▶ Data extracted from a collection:
[Start of section]

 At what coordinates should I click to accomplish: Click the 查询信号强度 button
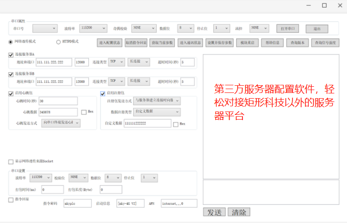pos(326,42)
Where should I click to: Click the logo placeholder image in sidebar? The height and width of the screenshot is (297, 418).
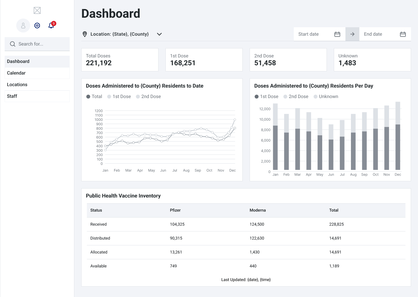37,11
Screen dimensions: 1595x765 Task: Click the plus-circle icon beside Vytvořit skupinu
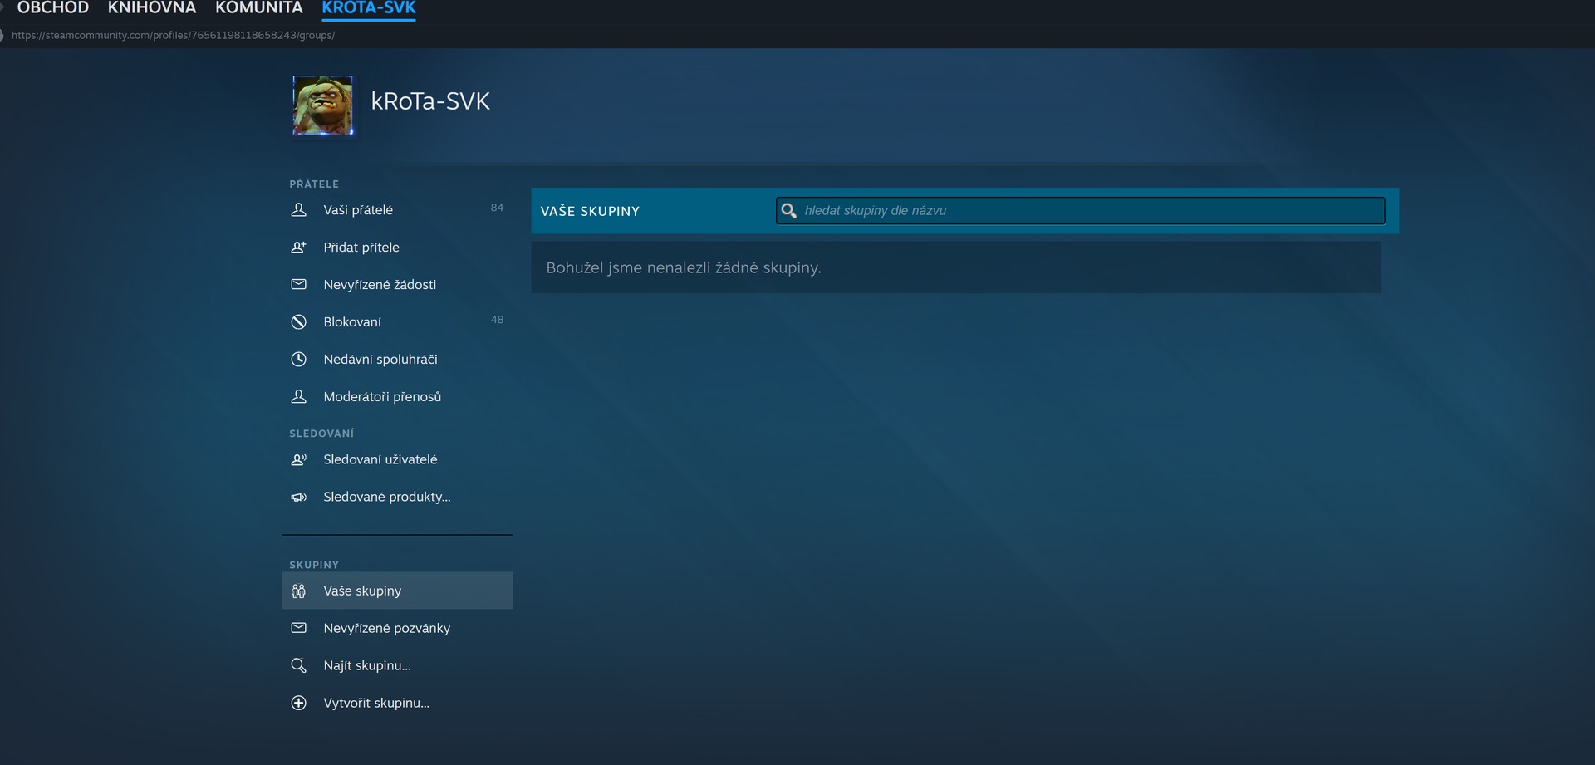coord(298,703)
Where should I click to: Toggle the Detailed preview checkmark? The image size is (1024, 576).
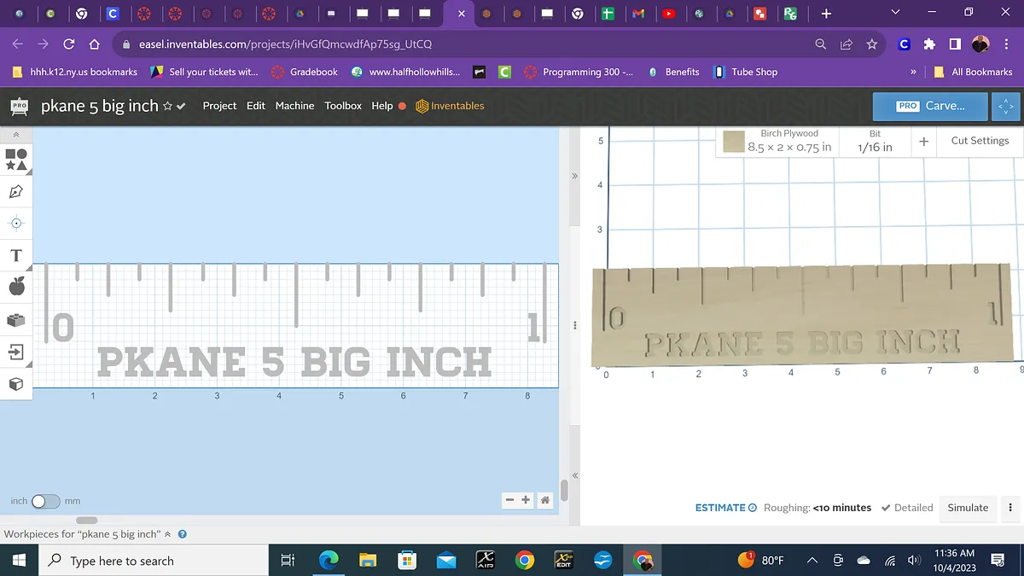coord(907,508)
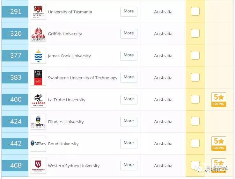Click the University of Tasmania logo

(x=38, y=12)
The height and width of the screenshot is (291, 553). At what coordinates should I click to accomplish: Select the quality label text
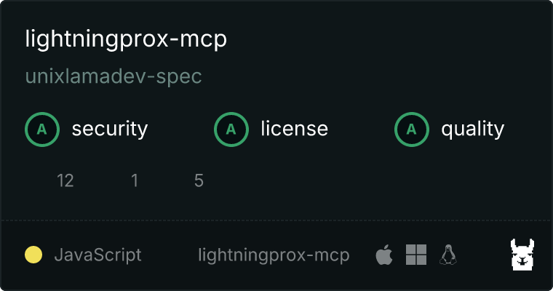coord(472,129)

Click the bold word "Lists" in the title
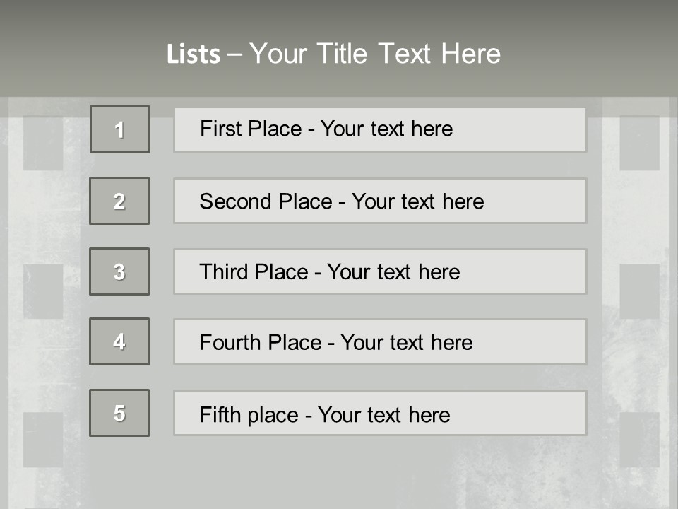194,54
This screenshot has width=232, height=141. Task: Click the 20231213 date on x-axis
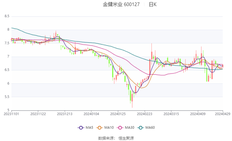tap(65, 114)
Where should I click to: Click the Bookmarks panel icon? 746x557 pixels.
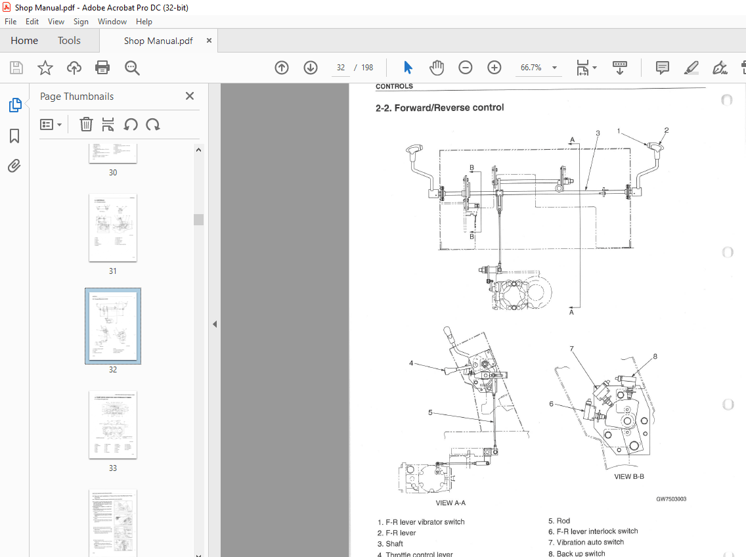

[End of section]

Reproduce every line of the data above, exactly as it stands, but not the pictures.

 At what coordinates should I click to accomplish: Click the 查询信号强度 button
pos(326,42)
Where should I click to: Click the logo placeholder image in sidebar? The height and width of the screenshot is (297, 418).
37,11
Screen dimensions: 1595x765 Task: Click the plus-circle icon beside Vytvořit skupinu
coord(298,703)
Where should I click to: Toggle the Detailed preview checkmark? The image size is (1024, 576).
coord(907,508)
Click the University of Tasmania logo

(x=38, y=12)
The height and width of the screenshot is (291, 553). At what coordinates should I click to accomplish: Select the quality label text
coord(472,129)

Click the bold word "Lists" in the title
194,54
This screenshot has width=232, height=141. Task: Click the 20231213 date on x-axis
tap(65, 114)
Where should I click to: Click the Bookmarks panel icon? 746x557 pixels.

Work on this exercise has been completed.